Five Things Other Games Should Copy From Vanguard

Now that Vanguard is gone (except maybe for an emulator version), the question is: what stays behind? I think there are a couple of very well-designed aspects of Vanguard, and I hope some games will pick them up eventually:

The offensive/defensive target split. This is such a small but immensely useful innovation. It’s easily the thing I want to see every single MMO have. There is no excuse not to. Being able to target an enemy for offensive actions and, at the same time, an ally or yourself for beneficial effects makes so much sense. From the top of my hat, I can think of only one other game that has this, and that’s TSW. (Oh, there are probably more, no question.) Which is probably the reason why TSW also does a second thing well that I first saw properly done in Vanguard:

Offensive healers. Healing by using split damage/heal attacks. Healing by leeching. Without an offensive/defensive target split, the only way to do this is use abilities that are more or less intelligent about who to heal, or by giving AoE heals. Both of these don’t make for very compelling gameplay, and it’s one of the downfalls of RIFT’s Chloromancer in that respect. A special mention goes to the Disciple, one of my greatest loves in class concepts. A class who heals by hitting the enemy in the face from melee range, that worked? Yes place.

Modular Bard songs. These days, many games don’t even have proper bards. Both RIFT’s and FFXIV’s bard are merely slightly specialized DPS. You keep doing DPS normally, and just get a few fig leave abilities that are classified “songs”. Vanguard, in contrast, didn’t have song abilities. Instead, you learned parts of songs, and you composed your own abilities by combining sections into songs. Need some healing? Stack some healing verses and add a cleanse bridge. Traveling? Run speed stanza and levitate coda. And so on. I think the Necromancer had similar modular abilities to create undead from body parts, but I never played one.

Deep crafting. I’ll admit, I never got far into crafting, because I got confused by the building process. It also was a bit too grindy for my taste. But we know from games like EVE that complicated, deep crafting can work, and I’d prefer to see that over the half-assed “must level to cap making 1000 chestplates of uselessness to collect buff ability” route that some games go.

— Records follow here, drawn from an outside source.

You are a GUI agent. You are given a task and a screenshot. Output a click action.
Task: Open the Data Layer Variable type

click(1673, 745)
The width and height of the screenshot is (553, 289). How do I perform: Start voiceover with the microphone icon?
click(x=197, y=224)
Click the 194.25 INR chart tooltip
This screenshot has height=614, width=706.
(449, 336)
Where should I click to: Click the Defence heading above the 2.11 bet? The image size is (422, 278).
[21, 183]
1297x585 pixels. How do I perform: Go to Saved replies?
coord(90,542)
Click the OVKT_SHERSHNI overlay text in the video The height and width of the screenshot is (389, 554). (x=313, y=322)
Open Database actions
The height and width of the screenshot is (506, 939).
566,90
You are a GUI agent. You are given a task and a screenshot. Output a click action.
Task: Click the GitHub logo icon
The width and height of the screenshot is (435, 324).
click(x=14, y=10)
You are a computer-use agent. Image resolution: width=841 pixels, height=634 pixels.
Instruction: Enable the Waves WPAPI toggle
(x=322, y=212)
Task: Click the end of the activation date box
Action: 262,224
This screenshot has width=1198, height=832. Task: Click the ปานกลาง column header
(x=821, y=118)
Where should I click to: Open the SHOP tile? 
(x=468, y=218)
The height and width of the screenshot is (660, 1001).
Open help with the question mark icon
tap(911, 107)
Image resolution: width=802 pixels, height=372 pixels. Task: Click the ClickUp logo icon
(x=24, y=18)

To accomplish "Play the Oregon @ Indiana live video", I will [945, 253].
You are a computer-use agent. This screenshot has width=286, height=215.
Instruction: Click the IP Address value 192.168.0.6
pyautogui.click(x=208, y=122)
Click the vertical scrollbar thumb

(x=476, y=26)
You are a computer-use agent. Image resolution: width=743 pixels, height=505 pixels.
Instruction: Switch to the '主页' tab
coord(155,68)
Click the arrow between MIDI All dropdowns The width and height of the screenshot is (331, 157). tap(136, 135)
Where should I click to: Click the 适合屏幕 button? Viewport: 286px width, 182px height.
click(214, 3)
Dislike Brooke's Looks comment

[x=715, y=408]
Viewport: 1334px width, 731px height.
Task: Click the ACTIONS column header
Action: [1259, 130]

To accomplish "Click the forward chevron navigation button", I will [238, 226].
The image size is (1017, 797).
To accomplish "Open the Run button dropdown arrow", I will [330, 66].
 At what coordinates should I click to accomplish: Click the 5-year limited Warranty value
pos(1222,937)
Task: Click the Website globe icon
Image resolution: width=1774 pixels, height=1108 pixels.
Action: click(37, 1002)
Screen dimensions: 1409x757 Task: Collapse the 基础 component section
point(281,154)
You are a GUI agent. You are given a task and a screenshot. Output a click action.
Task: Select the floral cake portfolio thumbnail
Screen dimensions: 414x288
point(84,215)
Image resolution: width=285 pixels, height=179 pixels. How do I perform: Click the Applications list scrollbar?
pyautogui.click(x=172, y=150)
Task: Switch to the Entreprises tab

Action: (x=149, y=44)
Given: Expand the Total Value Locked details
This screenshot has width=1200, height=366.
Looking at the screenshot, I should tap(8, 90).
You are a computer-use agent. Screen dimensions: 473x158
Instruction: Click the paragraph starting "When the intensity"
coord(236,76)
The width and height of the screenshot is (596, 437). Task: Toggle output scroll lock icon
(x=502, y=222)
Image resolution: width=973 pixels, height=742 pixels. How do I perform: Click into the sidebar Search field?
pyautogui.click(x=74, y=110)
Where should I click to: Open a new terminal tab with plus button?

My last point is diplomacy. Again, the implementation in Vanguard lent itself to grinding, and the interface made the whole thing much more cumbersome than it should have been. A deck manager in which you could’ve saved a few decks to switch between would’ve gone a long way. What I liked about diplomacy was that it allowed you to place a lot of side content and information into the game. Just by listening to and convincing people, you could learn a lot about NPC characters, personal affections and grudges, alliances and enmities, and so on. It was a great “downtime” game.

Those are my five. Do you have some aspects that you really liked about Vanguard and would love to see in other games?

7 thoughts on “Five Things Other Games Should Copy From Vanguard

  1. A topic I could talk about all day. Skills that added to the flavor and depth of the world but were not overly important to battles. The “forage” skill that Druids and Rangers possessed, the Thief class’ ability to build its own devices and gear, the Necromancer’s scavenge ability to create its own Frankenstein pet. There were a few more from Beta that never made it in to live release that were brilliant: the global chat channel was only available to psionics (overmind!), druids could control the weather in a certain zone, with various impacts on the economy and atmosphere. Etc. I’ve done at least two posts on this topic before, I might have to go back and do another. Vanguard was fertile and mostly unused ground.

    1. Wait, Overmind was removed after beta? I didn’t know that, I assumed it was in game until the end. But yeah, indeed, some classes had really nice flavor. Others probably had, too, but I never noticed because I wasn’t sure what to make of them. Personal preference and all.

      And sure, go back and do another! Or just make a short “Vanguard collection” post with links to the older ones! 😉

      1. I think it was still in, but originally it was going to be the only global chat channel available, iirc. I assume that’s why they took it out (too much of a bottleneck for the usual trading channel, LFG channel, etc.), but the very idea demonstrated out how of the box and original they were thinking. A best of post? That has some merit to it…hmmm

  2. If memory serves, WAR also had separate friendly and enemy targets. It’s a neat idea, although personally I think it’s obsoleted if you have some decent support for click-casting or mouseover-and-keypress casting.

    1. I’m not sure how that obsoletes the target split. If it’s a mouseover on a health bar in a group window, then I would consider it just a less permanent or stable version of selecting a defensive target. If it’s a mouseover on a character model in the world, it sounds like a very different system, where you have to target by facing the correct way. It’s different, but not a successor (and in my opinion, actually worse than fixed targeting; I like click targeting instead of “facing the right way”).